Flue workflows do not resume from checkpointed durable steps after Durable Object interruption. For jobs that require durable step-level continuation, implement those steps with Cloudflare Workflows.

Beta persisted-schema boundary

Flue supports the Cloudflare Durable Object SQL table shape created by v0.8.0 or newer. Existing supported SQLite-backed databases receive additive execution-store tables such as flue_agent_submissions at runtime and may retain unused historical columns; they do not require table rebuilds. Flue stamps every Durable Object database with its persisted schema version in a one-row flue_meta table the first time it opens it, and refuses to open a database stamped by a newer Flue version (for example, after rolling back a deploy). KV-backed Durable Object classes remain outside this boundary because Cloudflare cannot convert them to SQLite in place. Persisted agent session records still follow Flue’s beta session-data version boundary. Clear or separately migrate records written by an older session-data schema before upgrading.

Sandbox context

AGENTS.md and skills are optional workspace-context files that the agent reads from its sandbox at init() time. They live at conventional paths inside whatever sandbox the agent is using — Flue looks for <cwd>/AGENTS.md and <cwd>/.agents/skills/<name>/SKILL.md. Whatever’s there gets loaded; whatever isn’t, doesn’t. Most agents don’t need either to do useful work.

If you want to use them, put them in your sandbox. How you do that depends on which sandbox you’re using: write them in via session.shell() or session.fs for the default virtual sandbox, or COPY them in for a container.

Skills are reusable agent tasks defined as markdown files in .agents/skills/. They give the agent a focused instruction set for a specific job:

.agents/skills/greet/SKILL.md:

---
name: greet
description: Generate a personalized greeting for a given name.
---

Given the name provided in the arguments, generate a warm, personalized
greeting. Keep it to one or two sentences.

AGENTS.md at the root of the sandbox is the agent’s system prompt — it provides global context about the project.

You are a helpful assistant working on the my-project codebase.
Use the project's existing patterns and conventions.

Call a skill from your agent:

const { data } = await session.skill('greet', {
  args: { name: 'World' },
  result: v.object({ greeting: v.string() }),
});

Building and deploying

Flue compiles your project into a deployable artifact. For Cloudflare, this means a Workers-compatible bundle:

# Local development (reads local variables from .dev.vars or .env)
npx flue dev --target cloudflare

# One-off build for Cloudflare
npx flue build --target cloudflare

# Configure a deployed secret interactively, then deploy
npx wrangler secret put ANTHROPIC_API_KEY
npx wrangler deploy --config dist/my-agent/wrangler.json

Every workflow that exports route gets an HTTP endpoint automatically. The middleware may authenticate the request and call next() to admit it. The route follows the pattern /workflows/<name> — for example, .flue/workflows/translate.ts becomes /workflows/translate.

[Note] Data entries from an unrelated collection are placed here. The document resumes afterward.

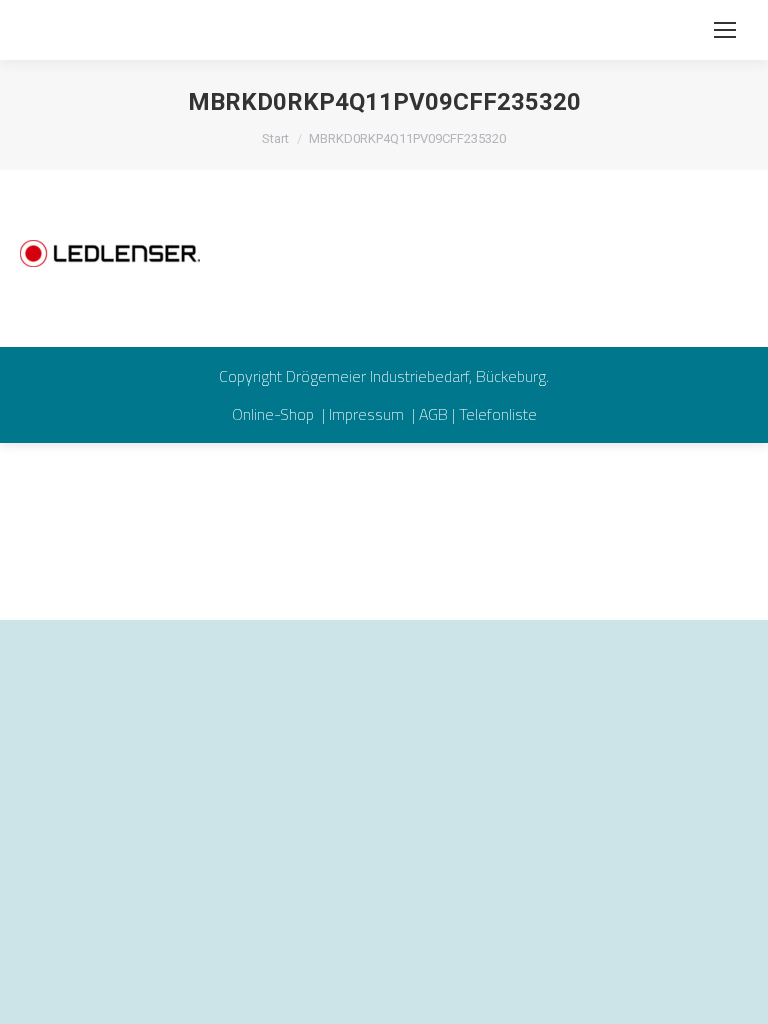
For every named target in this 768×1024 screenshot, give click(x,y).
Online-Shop (275, 414)
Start (275, 138)
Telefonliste (498, 414)
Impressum (368, 414)
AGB (433, 414)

# Hit your deployed workflow
curl https://my-support-agent.<your-subdomain>.workers.dev/workflows/translate?wait=result \
  -H "Content-Type: application/json" \
  -d '{"text": "Hello world", "language": "French"}'

Stream events from a deployed agent with GET https://my-support-agent.<your-subdomain>.workers.dev/agents/chat/customer-123?offset=-1&live=sse. Live reads require an offset — use -1 to replay from the start, or now for future events only (see the Streaming Protocol).

Choosing a sandbox strategy

Here’s the progression of sandbox types available on Cloudflare, from simplest to most powerful:

  1. Empty virtual sandboxcreateAgent(() => ({ model: 'anthropic/claude-sonnet-4-6' })). Fast, cheap, stateless. Good for prompt-and-response agents.
  2. Virtual sandbox with shell setup — Use session.shell() to write files and configure the workspace. Still fast and cheap, good for agents that need small amounts of static context.
  3. Container sandbox — Full Linux environment via @cloudflare/sandbox. For coding agents, complex dev environments, and anything that needs real system tools.

Start simple. Move up when you need to.